[PROBLEM DESCRIPTION] Find "Click the Phase column header" in the material below, then write out that line and every line after it exactly, ending with the last one; skip the pictures.

[LISTED ENTRIES]
..........

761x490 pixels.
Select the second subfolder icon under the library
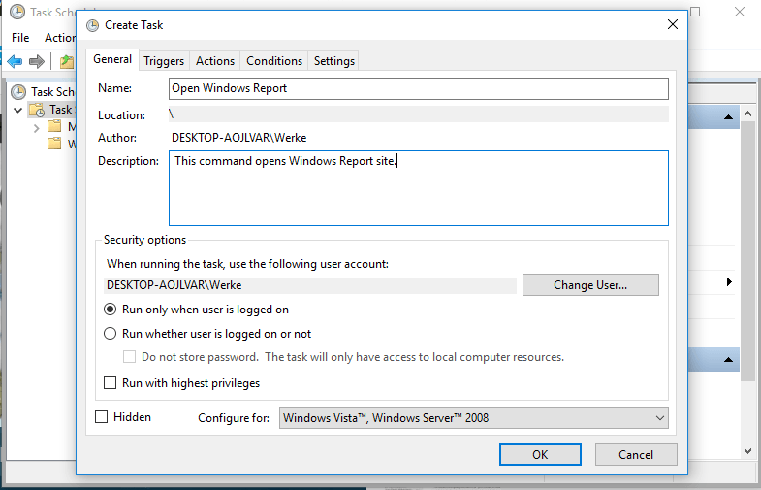54,144
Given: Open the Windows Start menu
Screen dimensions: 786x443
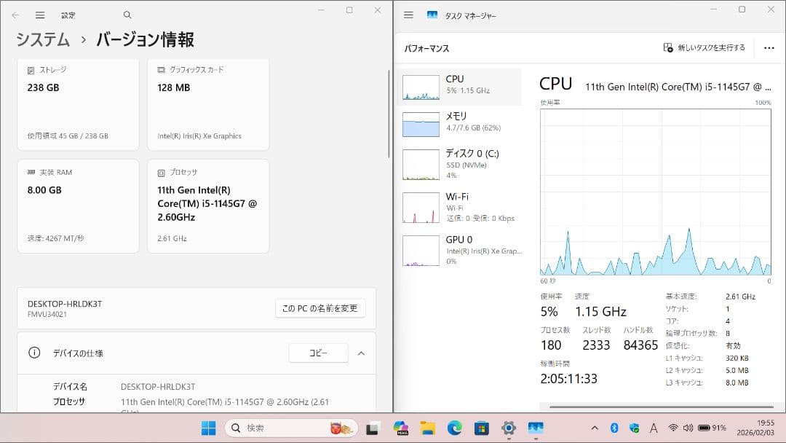Looking at the screenshot, I should [x=208, y=428].
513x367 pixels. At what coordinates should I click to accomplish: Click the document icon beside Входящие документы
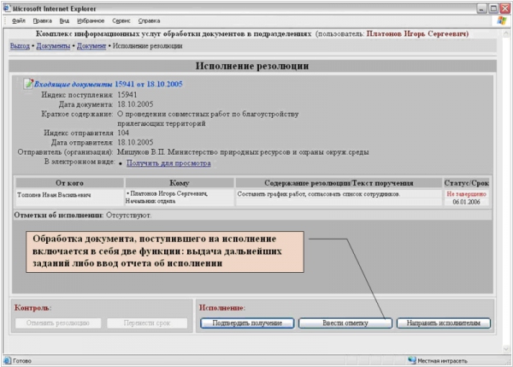(x=28, y=85)
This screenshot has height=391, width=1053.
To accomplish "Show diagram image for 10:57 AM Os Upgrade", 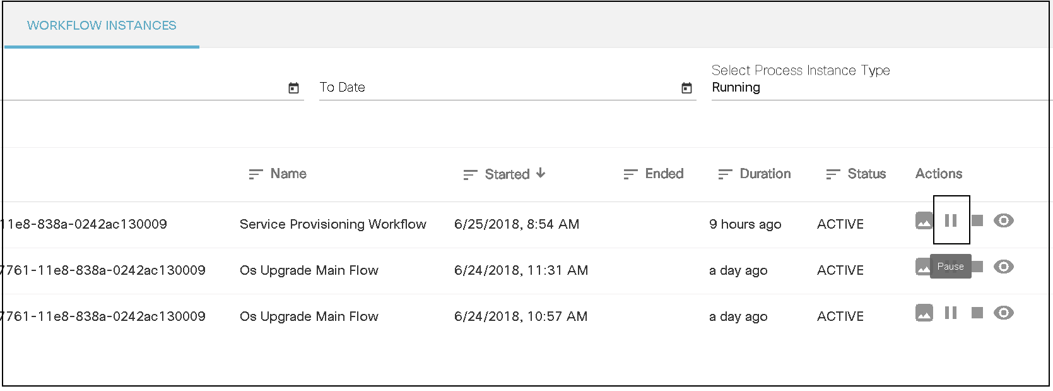I will click(924, 313).
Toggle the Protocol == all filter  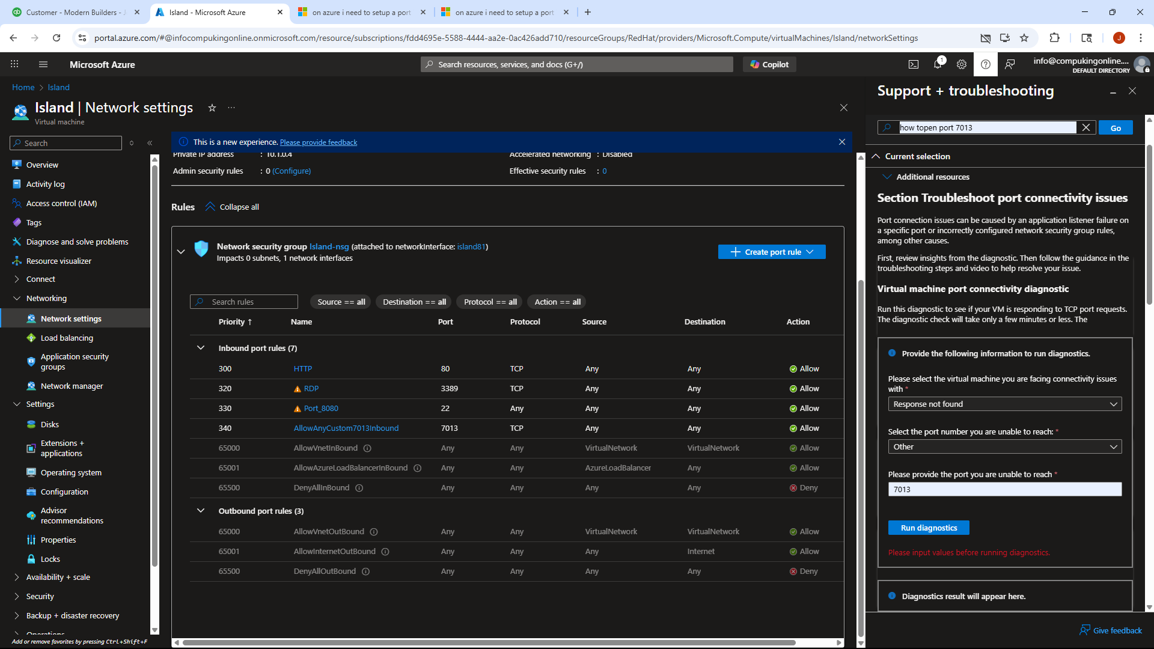490,302
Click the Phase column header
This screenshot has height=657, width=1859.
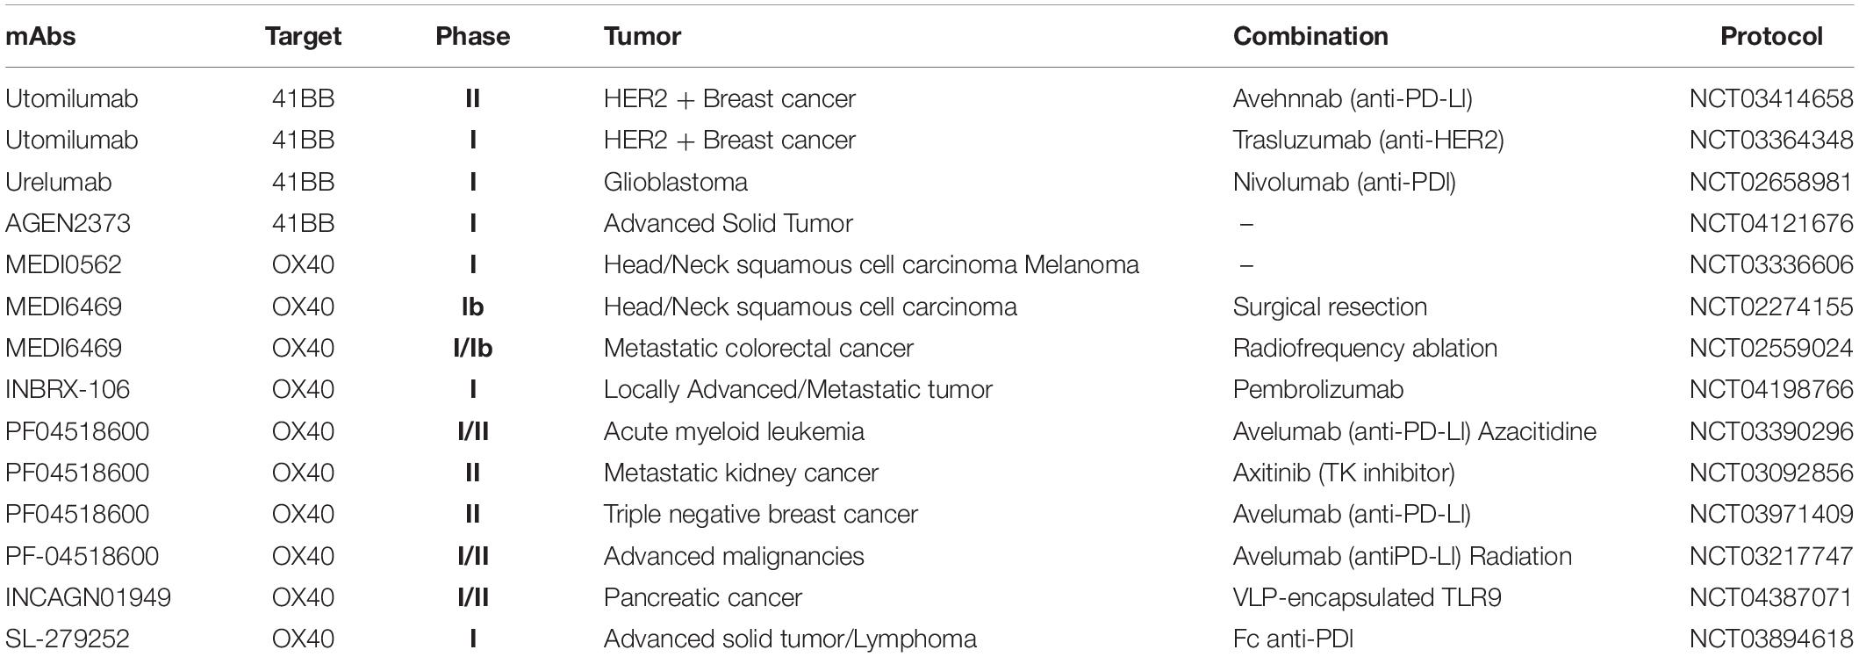point(472,36)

..........

[ANSWER BELOW]
Click the Phase column header
This screenshot has height=657, width=1859.
point(472,36)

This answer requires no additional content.